Hay cierta picaresca al registrar las historias de algunos detenidos, que revelan un alma popular que vive de mitos. Por ejemplo, don Ramón, viejo suplementero, cuenta su vida que es un calco de la del maratonista Manuel Plaza, indicando que compitió en las Olimpíadas de 1936 en Berlín. Y en el caso de un joven aspirante a gurú, el autor se complace en citarlo: “La energía es amor. Es perceptible por los sentidos. Hugo puede verla, con los ojos cerrados, como una luz azul, puede oírla como un rumor poderoso, melodioso, puede gustarla, como un sabor fuerte, de alcachofa”. A veces, eso sí, en el ruedo que se forma alrededor del que narra su historia personal, se escuchan algunas risas y chanzas, como desvirtuando aquellos cuentos.

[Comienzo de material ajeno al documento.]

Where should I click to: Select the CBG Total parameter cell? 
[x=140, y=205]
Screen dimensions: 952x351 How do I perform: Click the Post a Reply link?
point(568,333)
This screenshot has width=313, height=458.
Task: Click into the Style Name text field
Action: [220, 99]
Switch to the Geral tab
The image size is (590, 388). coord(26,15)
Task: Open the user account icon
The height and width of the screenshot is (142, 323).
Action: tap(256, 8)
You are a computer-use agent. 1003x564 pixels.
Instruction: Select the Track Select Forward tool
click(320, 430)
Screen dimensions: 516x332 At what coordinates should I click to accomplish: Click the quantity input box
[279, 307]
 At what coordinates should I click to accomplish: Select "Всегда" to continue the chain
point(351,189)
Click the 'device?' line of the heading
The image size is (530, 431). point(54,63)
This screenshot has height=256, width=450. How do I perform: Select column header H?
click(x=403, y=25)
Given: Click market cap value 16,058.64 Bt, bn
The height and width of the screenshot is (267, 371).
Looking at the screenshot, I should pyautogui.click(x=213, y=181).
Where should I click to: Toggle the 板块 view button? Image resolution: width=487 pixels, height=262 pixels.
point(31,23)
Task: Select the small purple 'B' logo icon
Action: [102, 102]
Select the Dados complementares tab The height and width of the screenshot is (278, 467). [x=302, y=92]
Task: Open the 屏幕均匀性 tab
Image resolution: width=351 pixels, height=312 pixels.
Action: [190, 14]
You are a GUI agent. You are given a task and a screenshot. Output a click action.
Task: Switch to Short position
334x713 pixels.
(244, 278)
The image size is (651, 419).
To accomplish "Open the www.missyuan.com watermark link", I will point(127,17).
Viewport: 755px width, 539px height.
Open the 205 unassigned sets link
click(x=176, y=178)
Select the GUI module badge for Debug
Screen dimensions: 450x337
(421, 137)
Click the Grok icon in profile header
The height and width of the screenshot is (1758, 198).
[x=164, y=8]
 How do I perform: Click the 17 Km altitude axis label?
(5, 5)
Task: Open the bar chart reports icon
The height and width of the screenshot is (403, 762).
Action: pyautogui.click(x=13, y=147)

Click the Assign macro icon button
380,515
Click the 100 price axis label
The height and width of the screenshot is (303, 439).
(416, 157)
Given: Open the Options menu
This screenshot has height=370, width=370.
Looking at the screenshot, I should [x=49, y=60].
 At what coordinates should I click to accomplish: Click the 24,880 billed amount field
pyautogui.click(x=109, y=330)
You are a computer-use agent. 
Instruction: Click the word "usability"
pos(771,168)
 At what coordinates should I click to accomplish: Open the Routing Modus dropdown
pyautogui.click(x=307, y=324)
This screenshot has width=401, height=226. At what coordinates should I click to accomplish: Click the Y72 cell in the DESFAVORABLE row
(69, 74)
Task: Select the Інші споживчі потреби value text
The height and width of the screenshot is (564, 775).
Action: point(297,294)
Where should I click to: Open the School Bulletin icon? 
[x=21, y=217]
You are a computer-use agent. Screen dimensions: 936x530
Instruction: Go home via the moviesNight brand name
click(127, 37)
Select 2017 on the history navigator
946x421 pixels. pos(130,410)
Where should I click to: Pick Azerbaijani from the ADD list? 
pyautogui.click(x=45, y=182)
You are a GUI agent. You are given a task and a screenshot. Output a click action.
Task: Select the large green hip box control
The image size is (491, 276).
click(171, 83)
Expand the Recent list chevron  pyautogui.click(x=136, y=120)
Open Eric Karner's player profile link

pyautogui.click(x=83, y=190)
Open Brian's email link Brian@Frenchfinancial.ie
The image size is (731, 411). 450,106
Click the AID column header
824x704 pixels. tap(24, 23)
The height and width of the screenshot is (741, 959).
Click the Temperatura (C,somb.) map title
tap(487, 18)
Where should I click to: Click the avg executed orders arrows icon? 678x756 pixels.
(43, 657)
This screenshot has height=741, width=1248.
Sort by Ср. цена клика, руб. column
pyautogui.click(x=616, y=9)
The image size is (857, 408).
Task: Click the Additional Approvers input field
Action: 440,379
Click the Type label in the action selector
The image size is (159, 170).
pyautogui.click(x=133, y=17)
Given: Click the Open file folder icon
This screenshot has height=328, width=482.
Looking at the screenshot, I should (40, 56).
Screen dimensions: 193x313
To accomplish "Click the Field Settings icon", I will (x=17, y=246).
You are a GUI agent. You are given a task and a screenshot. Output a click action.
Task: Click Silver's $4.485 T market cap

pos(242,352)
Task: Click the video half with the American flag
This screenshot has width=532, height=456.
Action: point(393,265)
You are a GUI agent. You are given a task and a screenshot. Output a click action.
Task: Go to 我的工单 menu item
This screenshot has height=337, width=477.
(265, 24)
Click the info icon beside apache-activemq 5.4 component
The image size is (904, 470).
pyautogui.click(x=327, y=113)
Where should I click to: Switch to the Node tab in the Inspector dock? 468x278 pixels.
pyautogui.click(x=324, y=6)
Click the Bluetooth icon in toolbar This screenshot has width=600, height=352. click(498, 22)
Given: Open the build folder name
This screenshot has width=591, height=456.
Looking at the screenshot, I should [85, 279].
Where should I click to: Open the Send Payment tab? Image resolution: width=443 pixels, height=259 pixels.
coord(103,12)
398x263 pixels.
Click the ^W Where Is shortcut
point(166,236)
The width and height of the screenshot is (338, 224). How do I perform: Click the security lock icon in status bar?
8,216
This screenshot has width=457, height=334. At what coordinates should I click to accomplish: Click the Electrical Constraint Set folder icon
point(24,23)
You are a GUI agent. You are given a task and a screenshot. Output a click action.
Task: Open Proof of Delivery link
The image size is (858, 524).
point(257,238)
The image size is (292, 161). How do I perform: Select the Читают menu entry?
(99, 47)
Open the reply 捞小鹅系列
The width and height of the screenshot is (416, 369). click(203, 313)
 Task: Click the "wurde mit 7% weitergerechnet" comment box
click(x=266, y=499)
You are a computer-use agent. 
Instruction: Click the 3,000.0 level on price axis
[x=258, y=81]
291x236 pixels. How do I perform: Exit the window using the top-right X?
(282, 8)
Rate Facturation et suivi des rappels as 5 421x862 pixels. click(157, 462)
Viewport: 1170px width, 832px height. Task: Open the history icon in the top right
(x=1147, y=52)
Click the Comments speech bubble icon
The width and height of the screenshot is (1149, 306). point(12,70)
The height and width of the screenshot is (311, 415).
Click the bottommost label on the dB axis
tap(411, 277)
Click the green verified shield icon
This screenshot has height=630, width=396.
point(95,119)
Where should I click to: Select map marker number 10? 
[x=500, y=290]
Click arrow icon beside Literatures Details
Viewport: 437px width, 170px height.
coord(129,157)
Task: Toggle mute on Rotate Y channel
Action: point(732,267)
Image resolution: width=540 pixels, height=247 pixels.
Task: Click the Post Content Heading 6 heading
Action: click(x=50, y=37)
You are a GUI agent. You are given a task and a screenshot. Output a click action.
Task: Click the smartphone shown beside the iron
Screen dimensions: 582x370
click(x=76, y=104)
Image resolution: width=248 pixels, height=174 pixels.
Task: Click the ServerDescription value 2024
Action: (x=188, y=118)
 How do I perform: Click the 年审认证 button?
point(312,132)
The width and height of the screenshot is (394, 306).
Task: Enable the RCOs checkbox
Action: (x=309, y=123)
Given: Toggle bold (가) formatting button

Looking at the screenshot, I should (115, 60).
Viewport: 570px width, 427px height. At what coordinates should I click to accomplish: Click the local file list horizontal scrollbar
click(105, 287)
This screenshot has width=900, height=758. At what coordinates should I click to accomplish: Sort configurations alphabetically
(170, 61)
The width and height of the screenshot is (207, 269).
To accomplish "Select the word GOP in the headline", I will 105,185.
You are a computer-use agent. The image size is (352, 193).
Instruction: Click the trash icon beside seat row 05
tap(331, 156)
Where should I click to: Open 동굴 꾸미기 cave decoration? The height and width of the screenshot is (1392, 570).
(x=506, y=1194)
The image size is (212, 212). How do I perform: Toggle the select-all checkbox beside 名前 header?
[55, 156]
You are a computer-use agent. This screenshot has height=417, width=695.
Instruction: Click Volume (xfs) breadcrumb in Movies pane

Este texto me ha conmovido. A veces hiere mi sensibilidad, un humor ácido que trabaja mi cuerpo. Pero nos devuelve a lo real poniendo en tensión el sentimiento de solidaridad: “Nos peleamos por la comida, por el pan, nos robamos unos a otros las mejores frazadas. No nos gustan nuestras caras; la fealdad de los demás expresa demasiado claramente cuál debe ser la fealdad de la propia”. Y, simultáneamente, ocurre algo maravilloso: en este testimonio reconocemos la dignidad de esos cuerpos abusados, su resiliencia, un sentir comunitario de algo perdido, en fin, la esperanza nunca abolida. Por ello, Hernán Valdés escribió lo que escribió.